The heads of both the Reform and Conservative movements in Israel will demand that Israel’s attorney general to investigate the role rabbis employed by the government may have played in Friday’s riot against Women of the Wall at the Kotel (Western Wall) in Jerusalem’s Old City.
Riot police struggle to hold back a mob of haredim who are trying to physically attack Women of the Wall Members at the Kotel Friday morning May 10, 2013.

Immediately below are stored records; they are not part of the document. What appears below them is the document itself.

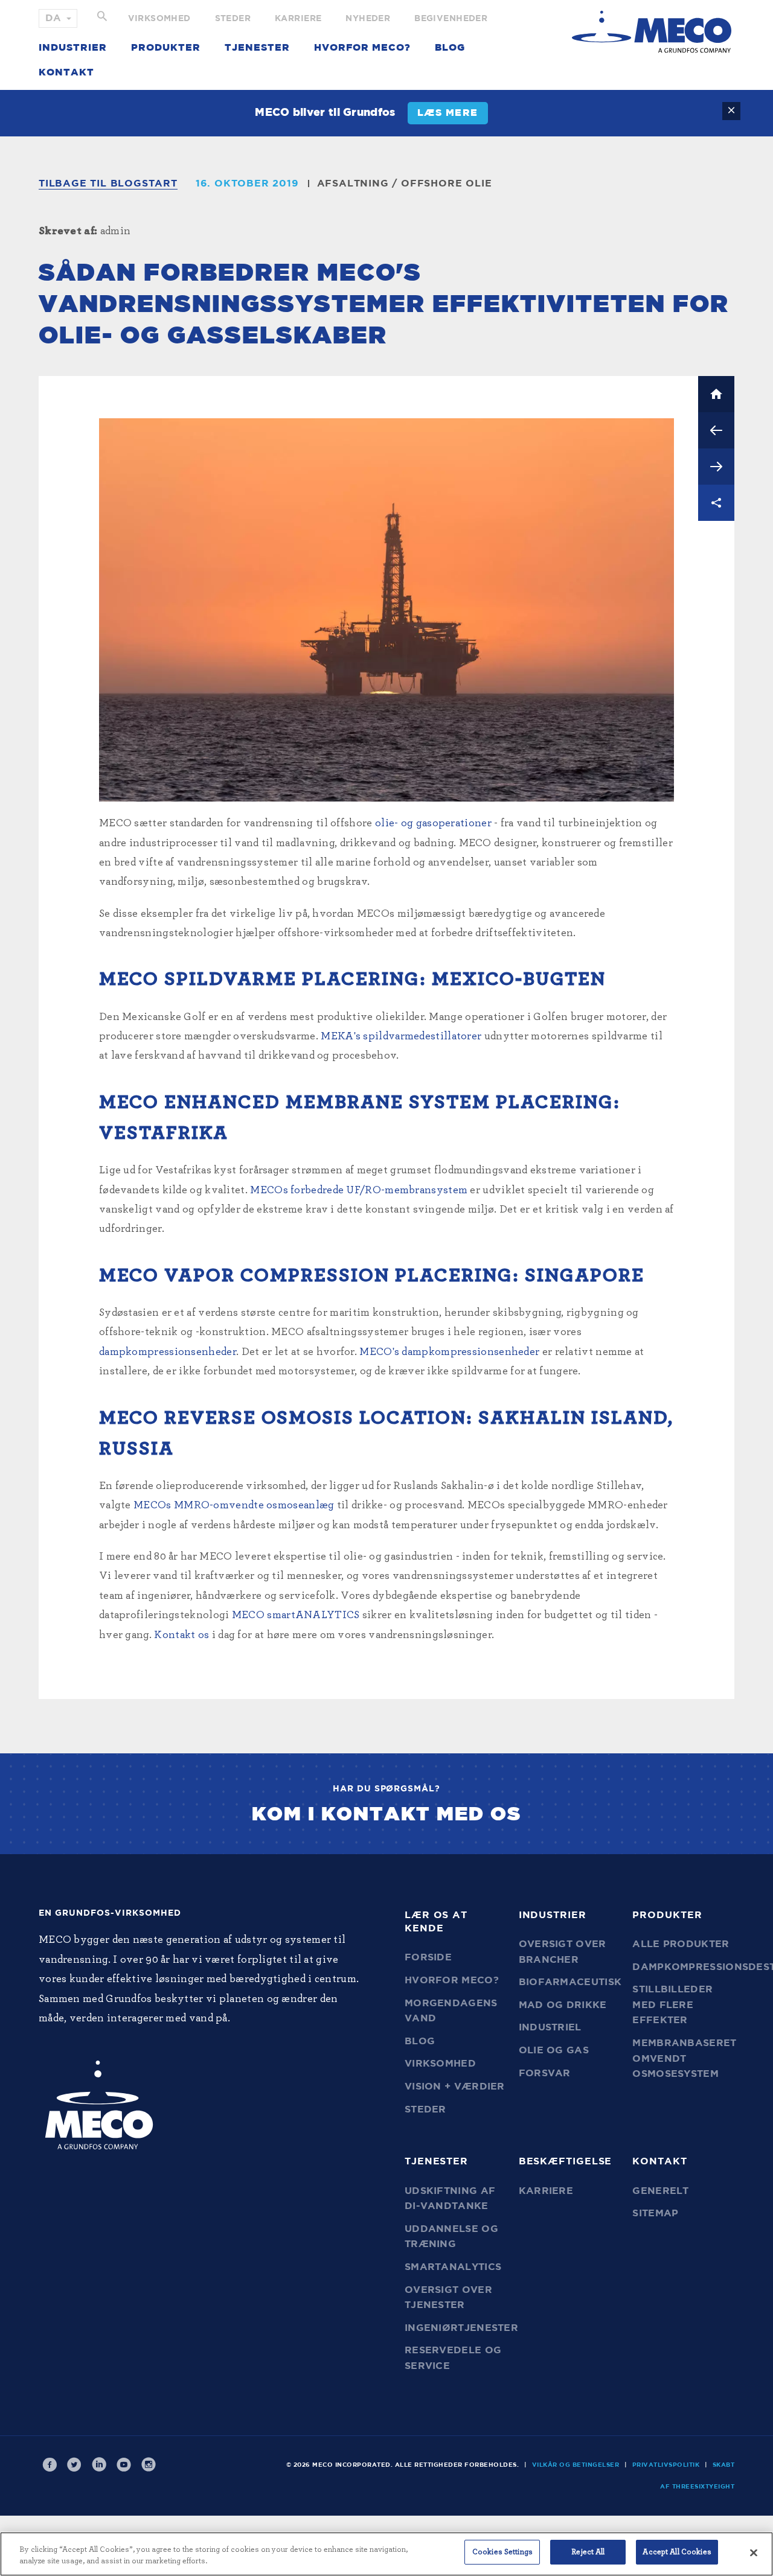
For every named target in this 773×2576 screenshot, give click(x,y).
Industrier (73, 48)
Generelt (660, 2191)
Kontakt (66, 72)
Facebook (49, 2465)
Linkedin (99, 2465)
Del (716, 503)
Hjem (716, 394)
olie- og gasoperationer (433, 823)
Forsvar (545, 2073)
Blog (450, 48)
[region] (386, 2554)
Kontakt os (181, 1635)
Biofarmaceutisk (570, 1982)
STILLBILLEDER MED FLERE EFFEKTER (672, 2005)
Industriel (550, 2027)
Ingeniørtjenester (461, 2328)
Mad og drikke (563, 2005)
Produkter (165, 48)
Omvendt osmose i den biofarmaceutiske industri (716, 430)
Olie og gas (554, 2050)
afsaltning (353, 183)
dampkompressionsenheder (167, 1352)
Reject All (588, 2552)
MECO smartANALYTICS (296, 1615)
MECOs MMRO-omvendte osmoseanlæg (233, 1505)
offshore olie (446, 183)
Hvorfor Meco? (362, 48)
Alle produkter (680, 1944)
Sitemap (655, 2213)
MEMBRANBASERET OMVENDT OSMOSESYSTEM (684, 2058)
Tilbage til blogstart (108, 183)
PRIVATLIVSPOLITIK (666, 2465)
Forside (428, 1957)
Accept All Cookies (677, 2552)
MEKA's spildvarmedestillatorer (401, 1036)
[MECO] (651, 31)
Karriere (298, 18)
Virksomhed (159, 18)
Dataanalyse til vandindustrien (716, 466)
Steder (233, 18)
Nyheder (367, 18)
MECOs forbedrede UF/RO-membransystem (358, 1190)
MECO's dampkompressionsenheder (449, 1352)
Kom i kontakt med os (386, 1814)
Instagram (148, 2465)
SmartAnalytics (453, 2267)
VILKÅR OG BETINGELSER (576, 2465)
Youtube (124, 2465)
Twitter (74, 2465)
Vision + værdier (455, 2086)
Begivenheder (450, 18)
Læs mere (447, 113)
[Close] (753, 2552)
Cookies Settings (502, 2552)
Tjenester (257, 48)
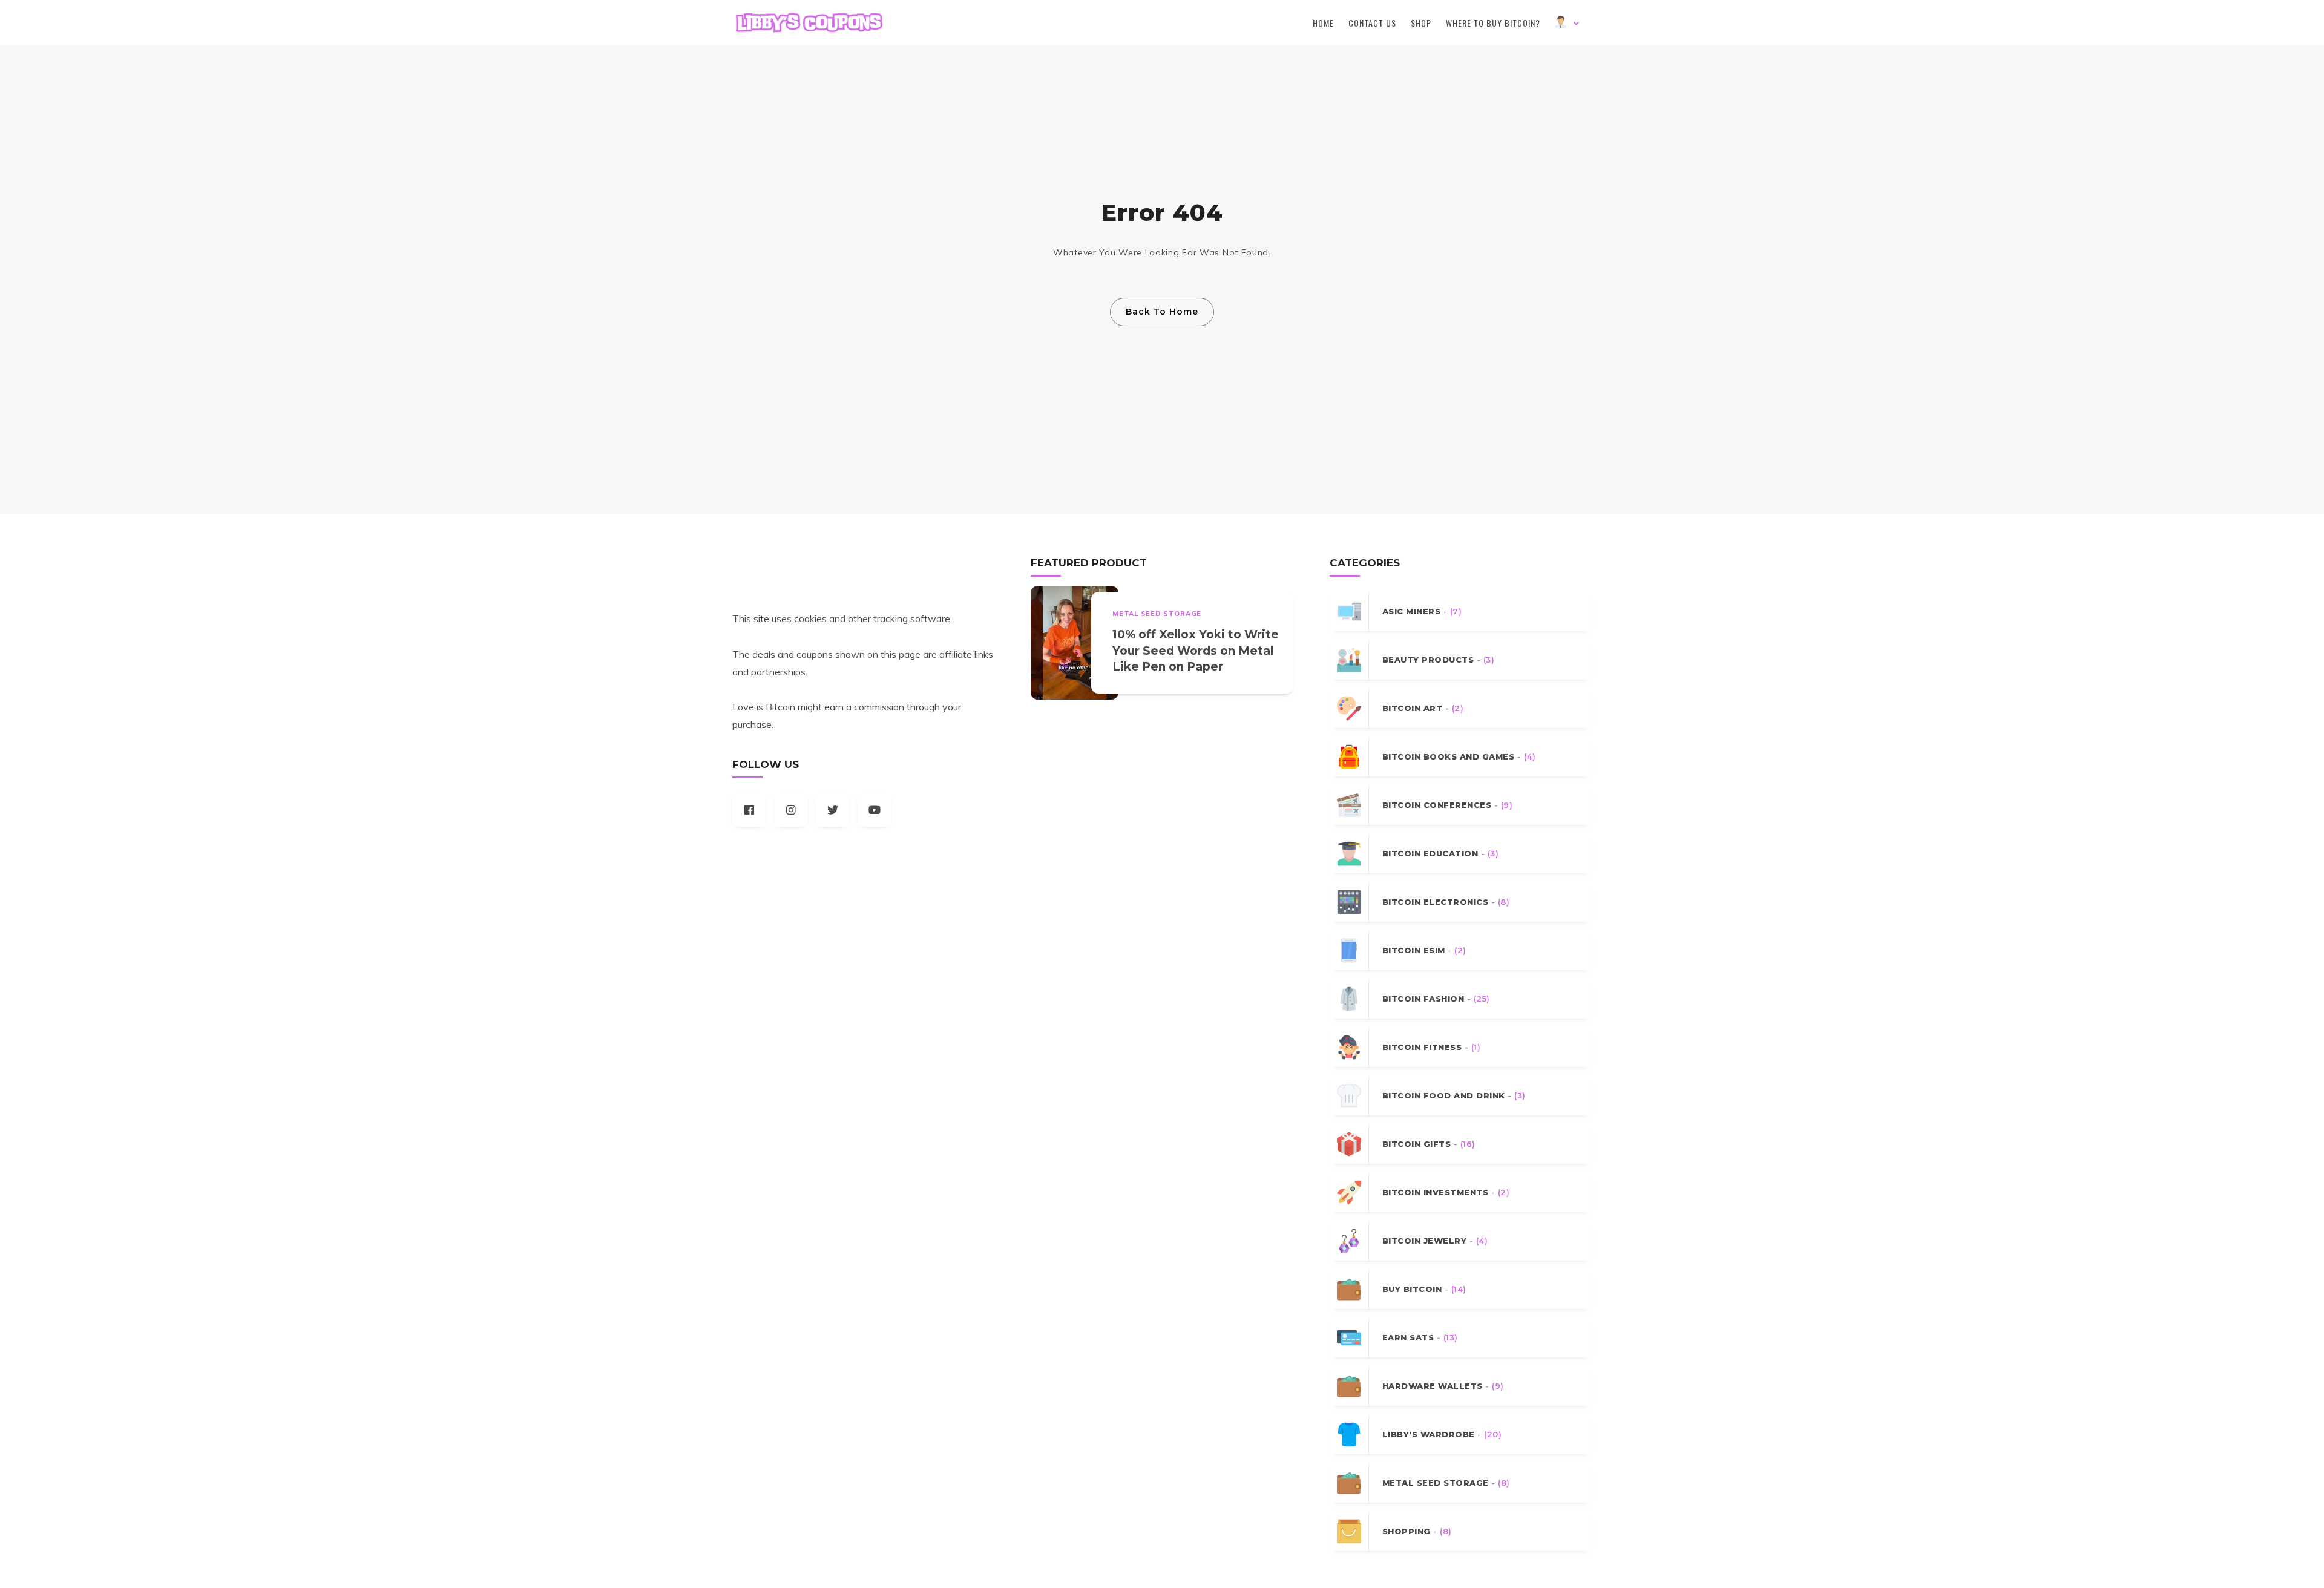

Non-Orthodox Movements Ask AG To Investigate Rabbis’ Involvement In Friday’s Kotel Riots
Shmarya Rosenberg • FailedMessiah.com
The heads of both the Reform and Conservative movements in Israel will demand that Israel’s attorney general to investigate the role rabbis employed by the government may have played in Friday’s riot against Women of the Wall at the Kotel (Western Wall) in Jerusalem’s Old City, Ha’aretz reported.
Friday morning, thousands of haredi demonstrators – many of them seminary and yeshiva students bused in especially for the protest – jeered at the women and screamed slurs and insults at them as they prayed. They threw water bottles, chairs, coffee, garbage and other objects at the Women of the Wall group, and stoned their bus when it left.
Riot police had to form a human chain to keep the increasingly violent haredim from physically attacking the Women of the Wall group.
Several police officers were injured.
Five haredim were arrested – although that number easily could have been exponentially higher if police had been prepared to make mass arrests.
Haredi activist leaders promised to make a much larger protest next month if Women of the Wall is allowed to pray openly with tefillin, tallits and/or a Torah reading, and they made no promises to keep that protest nonviolent. Instead, they blamed Friday’s violence on the “provocations” of Women of the Wall and on the presence of the police needed to protect them.
“I think it is very clear today who came to worship and who came to create provocations. The troubling aspect of it all is that the rabbi of the Western Wall and his team, all public officials, were deeply involved in organizing this haredi protest. We intend to address the matter with the attorney general and have him investigate,” Rabbi Gilad Kariv, the executive director of the Israel Movement for Reform and Progressive Judaism in Israel, told Haaretz.
Rabinovitch denied the allegations. He called the allegations that he was involved in planning the riots incitement by Women of the Wall. Instead, Rabinovitch claimed, he spoke with haredi leader Rabbi Aharon Leib Shtenman earlier in the week to try to achieve calm.
"I asked that rabbis and [haredi] Knesset members don't come here. I feel terrible for what happened here. I did not wish for it, did not expect it and I hope it will not repeat itself,” Rabinovitch, who has been a force behind much of the increasing haredization of the Kotel over the past decade, claimed.
"I wish everybody would regain self-control and find the way to restore what was, that how the Attorney General interpreted the rulings of the High Court will continue," Rabinovitch said, referring to the rules that bar women from wearing tallits (prayer shawls), tefillin (phylacteries), and reading from the Torah at the Kotel.
Religious Affairs Minister Naftali Bennett said earlier this week that he plans to draft new regulations for prayer at the Kotel in response to the Jerusalem District Court’s stunning ruling that it is not a violation of local custom for women to wear tallits and tefillin or to pray out loud – including reading from a Torah scroll – at the Kotel.
“If what he means is unilateral legislation, then we have no intention whatsoever of continuing to participate in this dialogue around finding a solution to the controversy over prayer at the wall,” Kariv said.
His Conservative counterpart, Yizhar Hess, agreed.
“If Bennett’s intention is to provide a very narrow interpretation of the court ruling, it will turn the whole compromise into an empty vessel,” Hess reportedly said.